Metadata-Version: 2.4
Name: tracemem
Version: 0.5.0
Summary: A lightweight tool to measure and trace the full memory of a Python session
Author-email: Nyggus <nyggus@gmail.com>
License-Expression: MIT
Project-URL: Homepage, https://github.com/nyggus/tracemem/
Classifier: Intended Audience :: Developers
Classifier: Programming Language :: Python :: 3
Classifier: Programming Language :: Python :: 3.9
Classifier: Programming Language :: Python :: 3.10
Classifier: Programming Language :: Python :: 3.11
Classifier: Programming Language :: Python :: 3.12
Classifier: Programming Language :: Python :: 3.13
Classifier: Operating System :: OS Independent
Classifier: Topic :: Software Development :: Libraries :: Python Modules
Requires-Python: >=3.9
Description-Content-Type: text/markdown
License-File: LICENSE
Requires-Dist: psutil
Requires-Dist: rounder
Provides-Extra: dev
Requires-Dist: wheel; extra == "dev"
Requires-Dist: black; extra == "dev"
Requires-Dist: pytest; extra == "dev"
Requires-Dist: mypy; extra == "dev"
Requires-Dist: setuptools; extra == "dev"
Requires-Dist: build; extra == "dev"
Dynamic: license-file

# `tracemem`: Memory tracker for Python sessions

`tracemem` enables you to check the full memory used by a Python session. It also offers simple tools to keep the memory used by the session in subsequent moments, which is why we can say `tracemem` lets you track session memory used by a Python session.

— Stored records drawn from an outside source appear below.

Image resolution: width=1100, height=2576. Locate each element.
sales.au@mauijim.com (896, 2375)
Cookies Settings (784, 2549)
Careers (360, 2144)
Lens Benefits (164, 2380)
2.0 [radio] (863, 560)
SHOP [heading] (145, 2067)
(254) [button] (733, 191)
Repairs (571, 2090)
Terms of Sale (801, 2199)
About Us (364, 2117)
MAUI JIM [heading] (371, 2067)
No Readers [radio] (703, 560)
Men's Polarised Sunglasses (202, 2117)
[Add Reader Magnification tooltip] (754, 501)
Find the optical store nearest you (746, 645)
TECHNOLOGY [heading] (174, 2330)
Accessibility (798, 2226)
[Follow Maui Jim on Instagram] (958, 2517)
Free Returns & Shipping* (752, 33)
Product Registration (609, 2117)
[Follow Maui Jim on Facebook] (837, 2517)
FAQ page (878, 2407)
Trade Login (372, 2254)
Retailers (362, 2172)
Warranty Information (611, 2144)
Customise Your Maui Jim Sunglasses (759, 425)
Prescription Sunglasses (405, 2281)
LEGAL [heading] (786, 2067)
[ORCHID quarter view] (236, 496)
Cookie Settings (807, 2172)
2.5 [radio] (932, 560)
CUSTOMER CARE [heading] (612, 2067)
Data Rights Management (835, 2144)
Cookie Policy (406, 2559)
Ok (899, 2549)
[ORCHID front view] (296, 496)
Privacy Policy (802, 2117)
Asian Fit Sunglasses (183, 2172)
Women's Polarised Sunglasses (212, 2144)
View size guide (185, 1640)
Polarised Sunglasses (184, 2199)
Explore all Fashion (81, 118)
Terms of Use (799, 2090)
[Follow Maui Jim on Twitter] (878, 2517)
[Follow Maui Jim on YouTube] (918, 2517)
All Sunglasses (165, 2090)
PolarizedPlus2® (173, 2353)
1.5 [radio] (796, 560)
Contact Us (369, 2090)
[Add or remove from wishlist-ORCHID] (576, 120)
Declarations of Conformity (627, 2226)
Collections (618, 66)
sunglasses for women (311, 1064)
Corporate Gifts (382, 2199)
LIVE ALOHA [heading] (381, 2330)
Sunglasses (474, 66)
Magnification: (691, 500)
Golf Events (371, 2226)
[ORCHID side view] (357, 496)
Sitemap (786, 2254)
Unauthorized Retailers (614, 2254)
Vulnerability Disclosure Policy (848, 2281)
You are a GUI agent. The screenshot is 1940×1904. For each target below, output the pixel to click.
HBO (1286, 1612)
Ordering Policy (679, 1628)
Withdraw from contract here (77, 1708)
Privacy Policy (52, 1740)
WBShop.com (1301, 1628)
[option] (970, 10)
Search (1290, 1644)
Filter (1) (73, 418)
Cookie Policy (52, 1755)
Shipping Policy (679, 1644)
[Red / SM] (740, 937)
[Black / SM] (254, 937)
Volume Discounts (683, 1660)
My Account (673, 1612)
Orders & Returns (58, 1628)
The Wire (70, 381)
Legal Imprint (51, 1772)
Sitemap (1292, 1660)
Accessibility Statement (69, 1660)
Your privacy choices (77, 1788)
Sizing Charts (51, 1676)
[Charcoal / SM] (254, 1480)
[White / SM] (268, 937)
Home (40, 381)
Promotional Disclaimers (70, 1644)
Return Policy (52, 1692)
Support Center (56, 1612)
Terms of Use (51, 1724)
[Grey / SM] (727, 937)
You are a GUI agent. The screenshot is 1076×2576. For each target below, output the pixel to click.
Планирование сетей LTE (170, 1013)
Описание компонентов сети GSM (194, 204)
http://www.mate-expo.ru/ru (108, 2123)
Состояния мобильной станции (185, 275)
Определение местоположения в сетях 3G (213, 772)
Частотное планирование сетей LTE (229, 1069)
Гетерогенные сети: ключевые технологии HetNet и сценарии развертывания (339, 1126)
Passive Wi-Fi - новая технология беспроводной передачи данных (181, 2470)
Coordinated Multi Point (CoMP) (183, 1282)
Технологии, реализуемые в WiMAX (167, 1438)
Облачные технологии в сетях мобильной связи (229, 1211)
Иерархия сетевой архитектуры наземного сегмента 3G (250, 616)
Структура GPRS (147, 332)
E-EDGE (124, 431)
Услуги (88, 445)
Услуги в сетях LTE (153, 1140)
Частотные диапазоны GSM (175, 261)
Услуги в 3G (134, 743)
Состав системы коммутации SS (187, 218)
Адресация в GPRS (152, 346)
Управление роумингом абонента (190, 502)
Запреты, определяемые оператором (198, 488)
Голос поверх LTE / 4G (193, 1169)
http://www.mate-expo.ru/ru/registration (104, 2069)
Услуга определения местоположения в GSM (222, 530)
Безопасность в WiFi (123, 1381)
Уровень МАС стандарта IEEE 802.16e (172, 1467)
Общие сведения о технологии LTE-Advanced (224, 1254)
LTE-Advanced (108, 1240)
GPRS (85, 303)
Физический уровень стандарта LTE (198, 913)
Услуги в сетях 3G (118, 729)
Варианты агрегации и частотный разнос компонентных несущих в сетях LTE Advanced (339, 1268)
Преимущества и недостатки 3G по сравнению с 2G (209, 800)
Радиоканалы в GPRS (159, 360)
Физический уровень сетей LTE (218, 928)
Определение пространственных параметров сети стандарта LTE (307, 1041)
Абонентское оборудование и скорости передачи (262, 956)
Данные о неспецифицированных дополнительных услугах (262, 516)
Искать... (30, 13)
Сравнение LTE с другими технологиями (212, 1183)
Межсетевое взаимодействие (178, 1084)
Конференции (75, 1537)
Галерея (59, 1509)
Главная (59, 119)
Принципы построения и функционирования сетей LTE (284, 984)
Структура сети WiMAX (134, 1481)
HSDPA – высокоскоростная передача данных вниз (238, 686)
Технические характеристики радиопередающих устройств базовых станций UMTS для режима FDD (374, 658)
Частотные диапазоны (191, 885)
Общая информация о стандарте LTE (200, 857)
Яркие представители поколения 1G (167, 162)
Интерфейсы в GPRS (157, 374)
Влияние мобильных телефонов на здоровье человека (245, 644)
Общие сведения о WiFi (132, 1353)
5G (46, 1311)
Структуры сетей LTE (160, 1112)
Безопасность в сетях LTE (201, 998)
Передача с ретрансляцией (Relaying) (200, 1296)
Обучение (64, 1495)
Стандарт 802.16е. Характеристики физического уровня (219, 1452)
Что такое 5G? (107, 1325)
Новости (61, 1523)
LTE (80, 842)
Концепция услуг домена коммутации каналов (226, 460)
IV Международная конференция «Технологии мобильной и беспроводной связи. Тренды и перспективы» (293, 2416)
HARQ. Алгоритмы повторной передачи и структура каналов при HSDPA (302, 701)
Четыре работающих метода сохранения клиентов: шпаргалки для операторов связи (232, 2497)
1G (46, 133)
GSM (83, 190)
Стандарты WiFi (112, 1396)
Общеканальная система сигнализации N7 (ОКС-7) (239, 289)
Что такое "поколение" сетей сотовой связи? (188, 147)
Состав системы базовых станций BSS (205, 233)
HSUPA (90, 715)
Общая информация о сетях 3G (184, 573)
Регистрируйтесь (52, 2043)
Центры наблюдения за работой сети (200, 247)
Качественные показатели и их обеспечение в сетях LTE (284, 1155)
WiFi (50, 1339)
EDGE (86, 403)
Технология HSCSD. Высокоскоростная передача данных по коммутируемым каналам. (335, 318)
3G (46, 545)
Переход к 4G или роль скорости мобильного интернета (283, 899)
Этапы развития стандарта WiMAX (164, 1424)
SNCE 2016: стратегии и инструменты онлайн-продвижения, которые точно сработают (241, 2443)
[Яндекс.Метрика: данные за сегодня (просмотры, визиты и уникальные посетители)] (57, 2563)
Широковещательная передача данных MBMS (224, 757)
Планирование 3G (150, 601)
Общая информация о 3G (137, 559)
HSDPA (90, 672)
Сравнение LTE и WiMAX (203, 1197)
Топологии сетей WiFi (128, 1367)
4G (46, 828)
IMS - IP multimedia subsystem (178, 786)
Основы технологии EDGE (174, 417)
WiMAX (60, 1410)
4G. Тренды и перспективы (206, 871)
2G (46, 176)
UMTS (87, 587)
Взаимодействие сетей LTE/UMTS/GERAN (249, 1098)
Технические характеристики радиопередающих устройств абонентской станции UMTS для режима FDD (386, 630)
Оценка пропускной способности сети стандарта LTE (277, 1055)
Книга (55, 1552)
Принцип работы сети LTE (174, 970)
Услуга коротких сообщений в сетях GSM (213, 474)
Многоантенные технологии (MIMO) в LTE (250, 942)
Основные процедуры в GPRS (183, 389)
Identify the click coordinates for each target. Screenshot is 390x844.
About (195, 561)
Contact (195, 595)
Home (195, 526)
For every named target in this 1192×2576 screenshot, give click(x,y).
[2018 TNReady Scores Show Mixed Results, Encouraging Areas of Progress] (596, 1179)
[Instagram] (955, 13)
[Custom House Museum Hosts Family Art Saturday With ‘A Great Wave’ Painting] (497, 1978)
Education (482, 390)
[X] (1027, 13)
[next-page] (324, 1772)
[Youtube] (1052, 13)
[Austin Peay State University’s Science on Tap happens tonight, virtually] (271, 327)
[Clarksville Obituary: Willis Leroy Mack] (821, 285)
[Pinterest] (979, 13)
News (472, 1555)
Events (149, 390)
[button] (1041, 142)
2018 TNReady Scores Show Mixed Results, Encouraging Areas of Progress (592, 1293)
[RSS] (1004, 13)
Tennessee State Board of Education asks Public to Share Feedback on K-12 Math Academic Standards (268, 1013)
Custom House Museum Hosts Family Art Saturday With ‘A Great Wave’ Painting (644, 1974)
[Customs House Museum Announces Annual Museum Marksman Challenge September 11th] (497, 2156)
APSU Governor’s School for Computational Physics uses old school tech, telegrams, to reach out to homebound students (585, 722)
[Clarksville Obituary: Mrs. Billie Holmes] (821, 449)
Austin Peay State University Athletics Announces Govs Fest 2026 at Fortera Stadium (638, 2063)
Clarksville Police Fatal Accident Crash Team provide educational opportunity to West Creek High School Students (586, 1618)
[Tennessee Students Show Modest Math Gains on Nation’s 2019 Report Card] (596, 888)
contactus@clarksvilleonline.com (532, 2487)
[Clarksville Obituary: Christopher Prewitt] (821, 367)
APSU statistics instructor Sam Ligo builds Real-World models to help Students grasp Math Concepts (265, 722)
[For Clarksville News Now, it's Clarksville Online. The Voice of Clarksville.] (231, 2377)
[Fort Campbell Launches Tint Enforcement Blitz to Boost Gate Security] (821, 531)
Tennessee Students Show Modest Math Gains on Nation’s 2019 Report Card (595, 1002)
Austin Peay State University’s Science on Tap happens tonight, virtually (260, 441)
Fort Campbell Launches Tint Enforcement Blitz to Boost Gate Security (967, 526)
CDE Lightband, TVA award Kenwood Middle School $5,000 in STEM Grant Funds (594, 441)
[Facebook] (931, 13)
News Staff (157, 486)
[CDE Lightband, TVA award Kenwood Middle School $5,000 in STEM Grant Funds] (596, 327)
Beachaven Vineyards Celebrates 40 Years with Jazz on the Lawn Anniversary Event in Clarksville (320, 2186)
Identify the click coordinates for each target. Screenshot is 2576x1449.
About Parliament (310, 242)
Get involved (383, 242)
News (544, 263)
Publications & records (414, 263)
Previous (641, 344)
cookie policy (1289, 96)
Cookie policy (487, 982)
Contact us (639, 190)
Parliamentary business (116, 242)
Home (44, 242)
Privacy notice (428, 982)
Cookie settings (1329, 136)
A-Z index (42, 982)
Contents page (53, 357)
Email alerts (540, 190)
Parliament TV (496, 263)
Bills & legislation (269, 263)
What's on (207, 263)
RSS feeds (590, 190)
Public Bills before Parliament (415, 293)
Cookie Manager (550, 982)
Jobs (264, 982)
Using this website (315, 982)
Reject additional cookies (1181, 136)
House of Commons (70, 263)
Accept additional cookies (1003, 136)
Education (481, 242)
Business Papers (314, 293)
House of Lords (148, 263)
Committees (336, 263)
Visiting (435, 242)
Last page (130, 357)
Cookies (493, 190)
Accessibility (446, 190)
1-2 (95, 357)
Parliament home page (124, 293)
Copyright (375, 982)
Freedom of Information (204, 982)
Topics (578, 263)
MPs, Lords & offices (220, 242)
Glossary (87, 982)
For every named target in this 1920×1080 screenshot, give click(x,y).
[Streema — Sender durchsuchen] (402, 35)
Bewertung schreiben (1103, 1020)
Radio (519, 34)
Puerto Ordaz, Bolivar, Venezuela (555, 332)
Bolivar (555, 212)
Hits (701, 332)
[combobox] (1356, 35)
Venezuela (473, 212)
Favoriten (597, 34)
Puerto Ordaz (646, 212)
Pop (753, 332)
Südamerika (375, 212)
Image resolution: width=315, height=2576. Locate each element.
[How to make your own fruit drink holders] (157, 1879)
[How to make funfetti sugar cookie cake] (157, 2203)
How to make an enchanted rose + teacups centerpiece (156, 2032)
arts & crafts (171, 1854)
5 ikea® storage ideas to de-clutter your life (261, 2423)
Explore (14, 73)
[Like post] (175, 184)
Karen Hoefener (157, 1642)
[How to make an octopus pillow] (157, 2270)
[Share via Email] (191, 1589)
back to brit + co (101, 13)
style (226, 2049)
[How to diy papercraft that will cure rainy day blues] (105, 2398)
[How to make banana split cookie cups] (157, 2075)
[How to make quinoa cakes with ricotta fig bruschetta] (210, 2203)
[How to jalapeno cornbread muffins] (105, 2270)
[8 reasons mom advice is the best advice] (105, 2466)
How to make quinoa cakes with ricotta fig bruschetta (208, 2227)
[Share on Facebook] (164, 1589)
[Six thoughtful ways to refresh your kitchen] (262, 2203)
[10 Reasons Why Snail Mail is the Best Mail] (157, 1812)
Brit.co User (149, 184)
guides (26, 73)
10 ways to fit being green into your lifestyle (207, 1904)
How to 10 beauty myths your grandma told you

`tracemem` is a very lightweight package for profiling memory use. It's a very simple wrapper around `psutil.Process.memory_info()`. To measure the memory used by the session, `tracemem` uses the `psutil.Process.memory_info.rss` (Resident Set Size) object, which is the actual physical memory (RAM) used by the process, representing the real memory footprint of the Python session.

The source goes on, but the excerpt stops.